Probabilistic strategies, by contrast, are based on probabilities. They quantify potential risks according to their frequencies of occurrence and the severity of their consequences to prioritise maintenance measures. This reduces the costs of maintenance. However, the input data determined may be fraught with lack of precision, and in case of complex events, the approaches involve high efforts and fault-tree analyses.

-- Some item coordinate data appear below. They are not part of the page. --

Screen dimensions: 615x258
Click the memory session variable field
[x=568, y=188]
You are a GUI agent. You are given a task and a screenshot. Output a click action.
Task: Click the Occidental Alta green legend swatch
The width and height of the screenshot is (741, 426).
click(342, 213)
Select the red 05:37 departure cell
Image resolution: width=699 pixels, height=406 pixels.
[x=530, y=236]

Systematic and Practice-oriented...
When choosing the overall maintenance strategy, the responsible parties must take into consideration the special features of the company and of the plant in question. The maintenance professionals should be aware of the conditions of operations and of the plant and include them in all their decisions. Practice in general engineering, experience, and in-depth knowledge of plants and systems are therefore important. The role of a maintenance professional today is that of a system analyst who keeps an eye on the full picture.
A carefully coordinated combination of individual strategies and tools creates the basis for practice-focused hazard assessment. This also means that "defects" need not be repaired in every case. Inhomogeneities in materials or incipient cracking that are detected with the help of non-destructive testing may not necessarily have to be repaired if fracture mechanics and risk assessments show such findings to be tolerable under the defined service parameters. Within the scope of high-quality analysis of the total system, the principle of "living with defects" is quite acceptable. Likewise, safe operation of plants of an advanced age can be continued with the help of a dedicated asset analysis and customized refurbishment and maintenance measures. This also applies to process control systems and, in particular, process control systems that are no longer produced. As long as these are functioning and their use can be continued with the help of repair strategies, these systems do not have to be replaced.
...as Well as Creative and Solution-focused
To deliver maximum benefits for the company and ensuring profitability, qualified maintenance needs to find creative solutions on any given day. Recruitment of committed and highly qualified maintenance personnel is therefore of crucial importance.
Management needs to be able to motivate their personnel. This is only possible in an organization based on division of labor, which leaves staff scope for action and for taking on an appropriate level of responsibility. Acceptance of tolerable risks is also part of the deal. Given this, the working atmosphere should be based on clarity, consistency, trust, and appreciation.
In the future, maintenance will increasingly focus on the prevention of failure and continual improvement of plants and systems. Systematic knowledge and practice-focused approaches will come together to ensure the best possible plant management, offering long-term operational safety and reliability as well as maximum availability.
Hans Christian Schröder is a senior power plants expert for TÜV SÜD Industrie Service in Mannheim, Germany.